Take a pilates or yoga class, join a boxing session or spin class. You could even do a variety of stretches one day (yes, stretching is important too). You could also run in the park, around the harbour or on the beach, or cycle somewhere. Joining a sports team is also an option, especially if you do not like working out on your own. Anything that gets you moving and your heart pumping can be incorporated into your regimen.

Just keep it moving and keep mixing things up. Stop doing the same excesses daily. Our bodies become accustomed to things and so we should switch things up every now and then to keep your body guessing and yourself intrigued.

3. Inconsistency

I read somewhere that for something to become a habit you have to do it for at least 90-days. That being said, what do you expect to happen if one week you are committed to the gym and the next you only work out once? If you have to, schedule your workouts and stick to it.

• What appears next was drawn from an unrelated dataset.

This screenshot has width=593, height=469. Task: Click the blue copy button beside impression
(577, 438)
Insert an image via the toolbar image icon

I too fall foul of this. If after a certain time of day I think its too late for me to workout during my lunch hour I always decide to go after work instead. However, after work I am usually tired and almost always go home. This is probably my biggest gym related problem, but this year I am making a concerted effort to habitually go to the gym during my preferred time of day since I know that if I do not go then I am likely to not go at all. It better to go and not push hard than to not go to the gym at all. So stop making excuses and get that work out in! Stop finding every reason in the book to not workout because after skipping the gym a few times you will soon not go at all.

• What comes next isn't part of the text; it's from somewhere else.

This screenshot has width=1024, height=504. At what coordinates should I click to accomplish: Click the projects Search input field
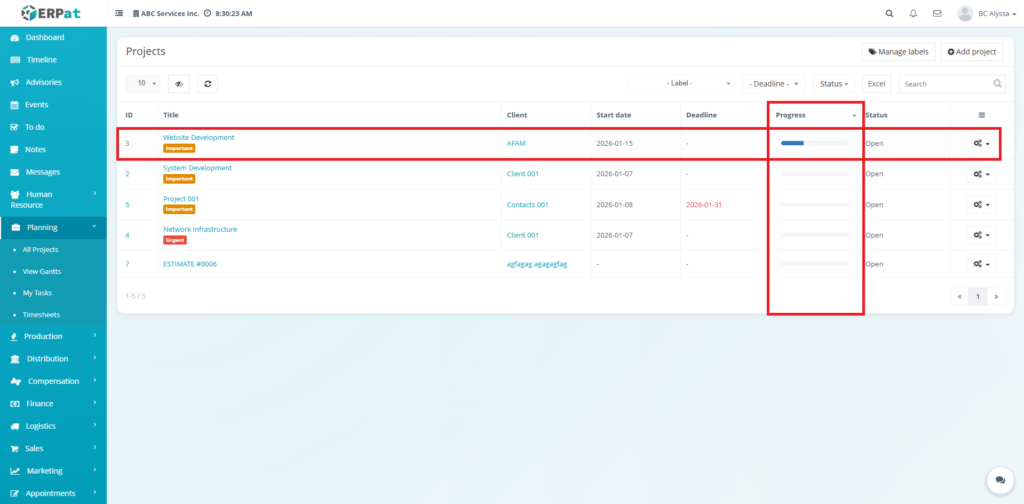point(945,84)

4. Comparing yourself to others

Everyone is different. We do not all look the same, speak in the same way and like all of the same things. So why would you believe that you would lose weight or tone as fast as the other person? Stop watching other people’s progress and focus on your own. The other person might go to the gym only twice per week and makes more progress than you who workout daily, but that’s okay, you’re making progress too. Stick to your plan and know that you too will start to see dramatic results if you remain consistent.

5. Stepping on the scale

Weighing yourself frequently will only result in discouragement. When you lift weights you will develop your muscles which will mean that you will become heavier and seem like you have added pounds.

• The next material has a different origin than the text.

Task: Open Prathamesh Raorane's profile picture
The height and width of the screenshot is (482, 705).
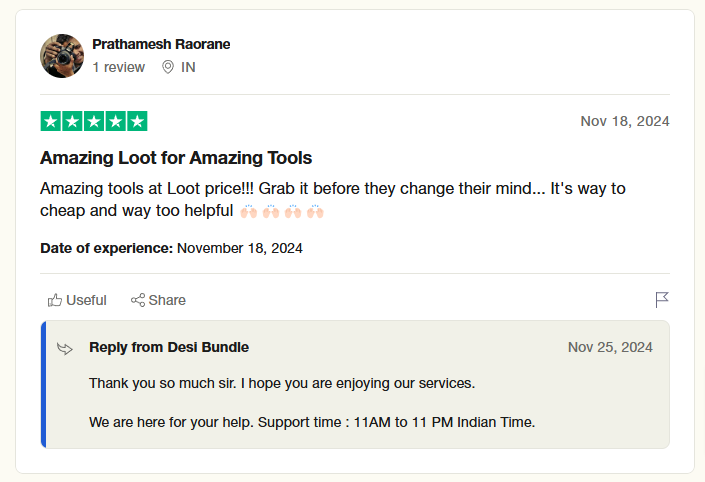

6. Constantly looking in the mirror

You have been putting in the work and you are feeling your absolute best since starting your fitness regimen. Naturally you cannot help but steal glances of yourself in the mirror to see what progress your hard work is making.

The problem is, you are likely to be disappointed by constantly looking in the mirror because it is unlikely that you will notice any difference in your physique, unless there is substantial difference. Perhaps wait until a few weeks or so have passed before you begin to inspect for progress. Another option is to take photos bi-weekly to document your progress. Even small progress is so much easier to notice in photos than in the mirror.

7. Overeating

You are working out consistently but do not see any results. What do you expect if you are eating the same amount or more calories as you are expiring in the gym? Just because you are working out does not mean that you can eat every and anything you want.

You can treat yourself but still have to monitor what you eat. Having a well balanced diet and drinking lots of water should always be a part of your fitness regime. I suggest that you plan your meals weekly. This way it is easier to monitor what you are putting into your body. So cut out the sugary treat, sodium filled snacks and excess alcohol and feed your body the vital nutrients it needs.

8. Skimming on sleep

It takes energy to exert energy and if you are lacking rest you will be sluggish in the gym. So no, its not that the weight was too heavy for you to lift or that the distance was too far to run. Simply put, could not lift the weight or run the miles because your body was already fatigued from a lack of sleep. So get into bed early and rest well.

I hope you will assess your practices and develop habits that will help you to achieve your fitness goals this year. Good luck!

Do you fall culprit to any of the above practices?